その花が永遠に咲き続けますように
その曲を聴きながら、自分の歌声もそっと上乗せる。

鼻歌を小さく口ずさみながら、駅まで歩き続けていく。


さっきまで、辺りに誰もいないこの景色を歩いている自分に違和感を覚えていたけれど、今は、ここにいるのが自分だけで良かったと思う。そのお陰で、こうやって歌を口ずさみながら帰ることが出来ているから。曲を聴くことも、歌を歌うことも、私にとっては至福の時間だ。



そうやって歩いていると、曲がサビに入った辺りで、信号待ちのため足を止める。



その時、ふと人影の様なものを感じて、視線を動かす。

そしてギョッとする。視線を向けた石垣の上に、同い年くらいの男の子がいて、私のことを凝視していたからだ。

まさかこんな所に人がいるなんて思いもしなかった。一人で鼻歌を歌っている私が滑稽で見つめているのだろう。勿論、彼に気付いた瞬間に鼻歌は引っ込めた。

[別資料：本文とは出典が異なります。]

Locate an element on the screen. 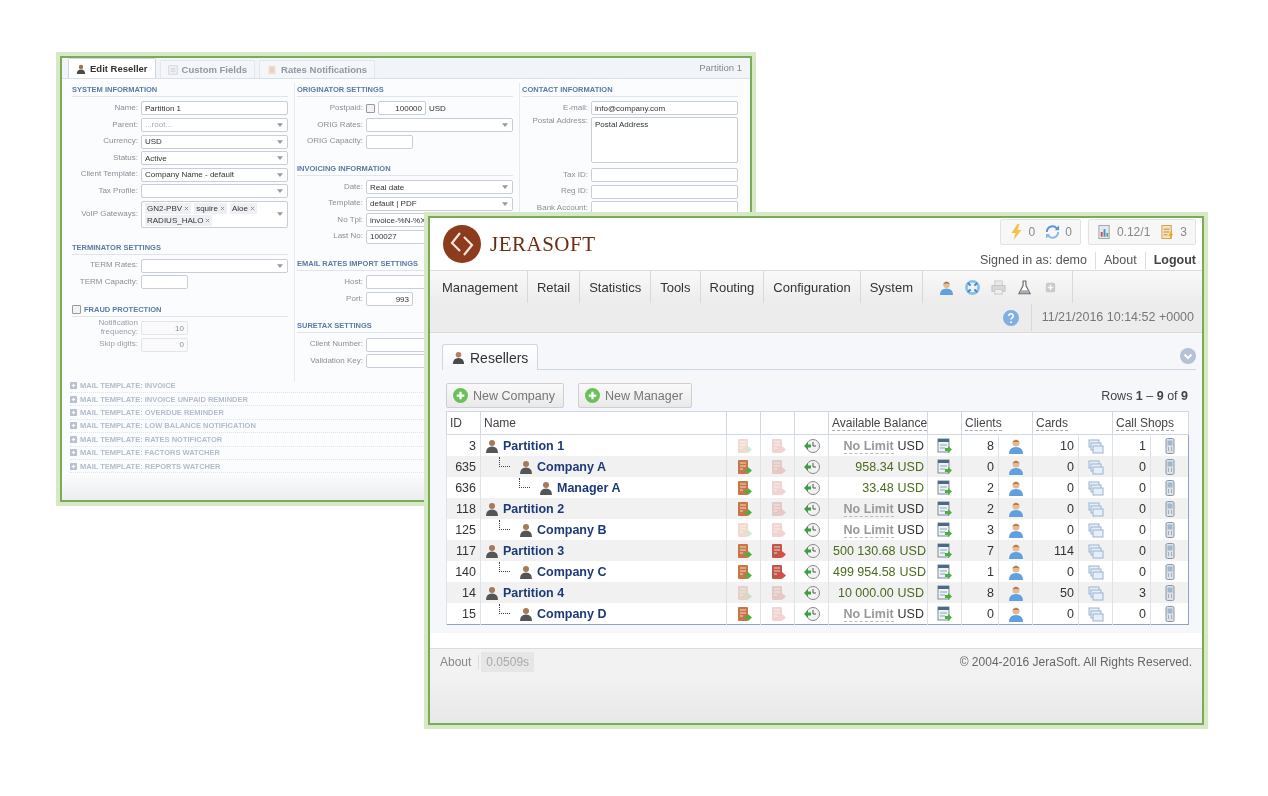 The image size is (1268, 796). field-label: Postpaid: is located at coordinates (346, 108).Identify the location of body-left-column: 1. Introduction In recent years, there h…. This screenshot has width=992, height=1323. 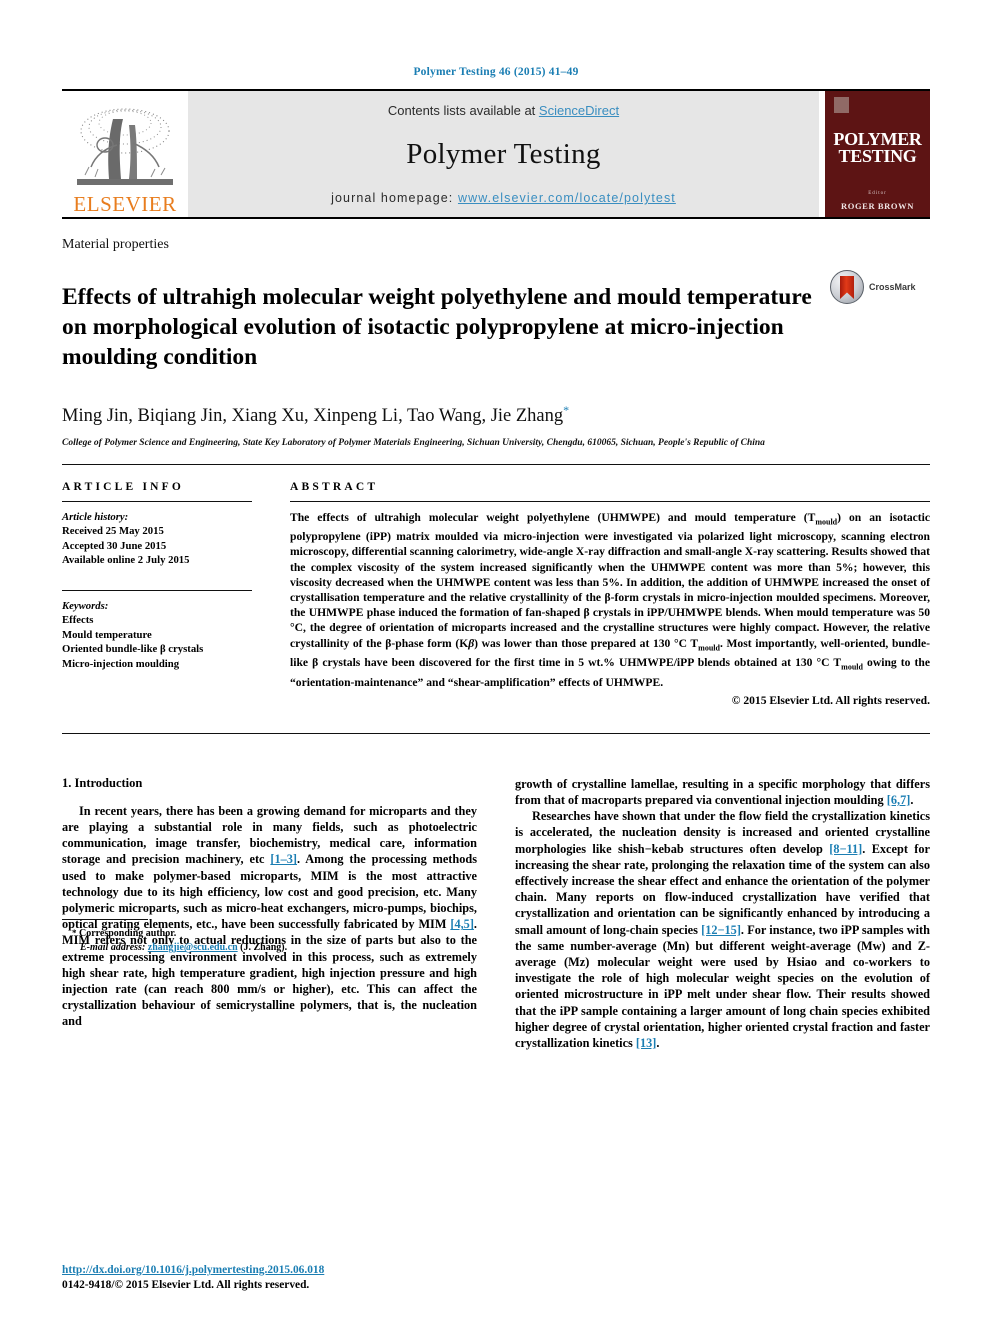
(270, 914).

学ランを着ているところを見るに、何年生かはわからないけれど同じ高校の生徒だろう。染めているのか地毛なのかわからないくらいに少し茶色がかった髪が、ふわふわと揺れている。

そして、石垣の上で野良猫と思われる猫二匹に餌をあげていた。


恥ずかしさのあまりすぐに顔を背けるけれど、無情にも信号機はまだまだ青になる気配はなく、気まずい空気が流れる。